- **Request 1**:
Decide whether each statement below agrees with the notes on building a pen-like digital brush. Answer yes or no for each, quoting the exact words of the notes that settle it.
(a) The hardness was set to 33% because the pen does not draw perfectly sharp lines.
(b) Once the brush is finished, its size can be changed without any problem.
(c) From that point on, the stroke on the left is the pen stroke.

Allright, so before I decided weather or not it was possible to do any secondary animation on computer, I had to check that I could replicate the drawings fully digitally.
For this I would need a brush (in photoshop, or what ever other software) that replicates the way my pen behave on paper.
This actually means that I need to replicate what the drawn lines look like once scanned.
Step 1: What to replicate
I start by drawing various type of strokes: Slow, fast, overlapping, light and heavy strokes.
Step 2: Understanding parameters
The amount of parameters can be overwhelming but if you take them one by one it’s actually straight forward.
– First you need to choose your brush size to match the pen. You won’t be able to change the size of your brush once its finished, it will look odd. If you need a bigger brush, youll need to scan a bigger pen and create a new brush.
From now on stroke on the right is pen stroke on the left is “cg”
I’ve set the hardness to 33% because the pen is not drawing perfectly sharp.

- **Raw records**:

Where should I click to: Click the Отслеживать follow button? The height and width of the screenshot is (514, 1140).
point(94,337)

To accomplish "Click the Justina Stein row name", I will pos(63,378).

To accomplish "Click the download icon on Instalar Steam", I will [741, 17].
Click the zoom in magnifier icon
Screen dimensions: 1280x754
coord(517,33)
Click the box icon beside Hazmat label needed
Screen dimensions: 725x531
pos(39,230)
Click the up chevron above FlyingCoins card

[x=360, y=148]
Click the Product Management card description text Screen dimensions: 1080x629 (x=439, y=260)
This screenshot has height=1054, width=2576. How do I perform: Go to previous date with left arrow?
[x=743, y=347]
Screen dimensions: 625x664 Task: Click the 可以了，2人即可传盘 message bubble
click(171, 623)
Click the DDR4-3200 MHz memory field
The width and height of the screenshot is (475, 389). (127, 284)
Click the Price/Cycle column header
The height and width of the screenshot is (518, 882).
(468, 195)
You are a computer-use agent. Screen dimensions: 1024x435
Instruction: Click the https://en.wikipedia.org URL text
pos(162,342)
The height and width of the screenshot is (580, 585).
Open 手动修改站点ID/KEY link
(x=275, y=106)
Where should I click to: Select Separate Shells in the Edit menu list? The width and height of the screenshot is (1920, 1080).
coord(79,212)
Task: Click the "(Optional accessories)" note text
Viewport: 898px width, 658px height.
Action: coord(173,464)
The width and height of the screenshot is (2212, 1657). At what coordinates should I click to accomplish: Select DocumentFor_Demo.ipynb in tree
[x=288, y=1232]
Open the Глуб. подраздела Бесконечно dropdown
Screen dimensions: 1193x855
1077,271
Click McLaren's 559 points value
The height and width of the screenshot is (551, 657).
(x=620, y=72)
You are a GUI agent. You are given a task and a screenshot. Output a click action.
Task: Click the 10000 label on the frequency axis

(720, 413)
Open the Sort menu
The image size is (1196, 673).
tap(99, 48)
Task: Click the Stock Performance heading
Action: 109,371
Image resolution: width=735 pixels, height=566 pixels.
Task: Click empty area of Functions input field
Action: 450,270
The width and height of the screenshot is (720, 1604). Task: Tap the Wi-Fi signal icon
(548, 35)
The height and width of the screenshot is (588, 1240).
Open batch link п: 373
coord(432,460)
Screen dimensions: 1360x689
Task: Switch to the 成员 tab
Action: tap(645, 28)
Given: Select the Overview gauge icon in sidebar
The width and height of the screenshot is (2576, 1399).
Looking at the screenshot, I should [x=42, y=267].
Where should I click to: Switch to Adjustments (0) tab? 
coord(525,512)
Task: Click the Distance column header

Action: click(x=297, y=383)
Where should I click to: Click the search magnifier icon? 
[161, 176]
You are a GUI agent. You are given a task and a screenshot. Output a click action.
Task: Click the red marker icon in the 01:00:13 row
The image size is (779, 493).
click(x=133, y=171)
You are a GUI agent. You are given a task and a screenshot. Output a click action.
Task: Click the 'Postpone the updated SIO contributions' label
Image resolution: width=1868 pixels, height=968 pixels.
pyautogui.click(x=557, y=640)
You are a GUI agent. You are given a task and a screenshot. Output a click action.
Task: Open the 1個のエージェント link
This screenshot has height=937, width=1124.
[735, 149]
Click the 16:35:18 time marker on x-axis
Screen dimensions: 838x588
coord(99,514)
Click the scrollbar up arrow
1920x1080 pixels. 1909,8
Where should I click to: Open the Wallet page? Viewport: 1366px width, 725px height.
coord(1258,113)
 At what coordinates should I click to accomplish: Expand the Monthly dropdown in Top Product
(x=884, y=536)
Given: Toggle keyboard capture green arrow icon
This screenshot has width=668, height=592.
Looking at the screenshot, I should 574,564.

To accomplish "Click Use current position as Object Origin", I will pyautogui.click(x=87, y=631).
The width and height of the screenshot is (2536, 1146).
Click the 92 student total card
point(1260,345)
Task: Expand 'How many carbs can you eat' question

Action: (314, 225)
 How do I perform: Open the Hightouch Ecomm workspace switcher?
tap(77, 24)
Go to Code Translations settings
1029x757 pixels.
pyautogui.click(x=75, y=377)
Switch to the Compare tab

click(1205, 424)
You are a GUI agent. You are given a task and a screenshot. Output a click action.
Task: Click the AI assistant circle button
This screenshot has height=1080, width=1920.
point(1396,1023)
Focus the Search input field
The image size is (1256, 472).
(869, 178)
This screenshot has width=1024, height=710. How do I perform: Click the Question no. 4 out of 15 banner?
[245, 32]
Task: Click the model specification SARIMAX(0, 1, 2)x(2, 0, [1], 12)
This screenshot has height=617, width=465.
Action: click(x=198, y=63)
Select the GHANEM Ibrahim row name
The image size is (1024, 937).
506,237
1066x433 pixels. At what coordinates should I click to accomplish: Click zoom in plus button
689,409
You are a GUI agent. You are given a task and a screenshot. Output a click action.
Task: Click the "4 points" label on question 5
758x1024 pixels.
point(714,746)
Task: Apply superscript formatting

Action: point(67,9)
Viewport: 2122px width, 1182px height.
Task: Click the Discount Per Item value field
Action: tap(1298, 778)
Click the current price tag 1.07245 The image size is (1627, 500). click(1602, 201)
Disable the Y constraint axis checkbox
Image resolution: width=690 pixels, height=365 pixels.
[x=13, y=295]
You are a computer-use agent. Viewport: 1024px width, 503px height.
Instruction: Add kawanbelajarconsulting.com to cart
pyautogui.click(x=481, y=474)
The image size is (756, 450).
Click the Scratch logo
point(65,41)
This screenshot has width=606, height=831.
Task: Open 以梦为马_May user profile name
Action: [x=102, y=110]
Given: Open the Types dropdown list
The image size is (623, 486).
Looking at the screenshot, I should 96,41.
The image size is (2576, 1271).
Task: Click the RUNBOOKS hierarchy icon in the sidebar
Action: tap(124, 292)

- **Request 2**: Echo the records verbatim, starting at the line that contains "Click the current" and ending at the end of the records.

- **Exercise solution 1**:
(a) Yes: "I’ve set the hardness to 33% because the pen is not drawing perfectly sharp."
(b) No: "You won’t be able to change the size of your brush once its finished, it will look odd."
(c) No: "From now on stroke on the right is pen stroke on the left is “cg”"

- **Exercise solution 2**:
Click the current price tag 1.07245 The image size is (1627, 500). click(1602, 201)
Disable the Y constraint axis checkbox
Image resolution: width=690 pixels, height=365 pixels.
[x=13, y=295]
You are a computer-use agent. Viewport: 1024px width, 503px height.
Instruction: Add kawanbelajarconsulting.com to cart
pyautogui.click(x=481, y=474)
The image size is (756, 450).
Click the Scratch logo
point(65,41)
This screenshot has width=606, height=831.
Task: Open 以梦为马_May user profile name
Action: [x=102, y=110]
Given: Open the Types dropdown list
The image size is (623, 486).
Looking at the screenshot, I should 96,41.
The image size is (2576, 1271).
Task: Click the RUNBOOKS hierarchy icon in the sidebar
Action: tap(124, 292)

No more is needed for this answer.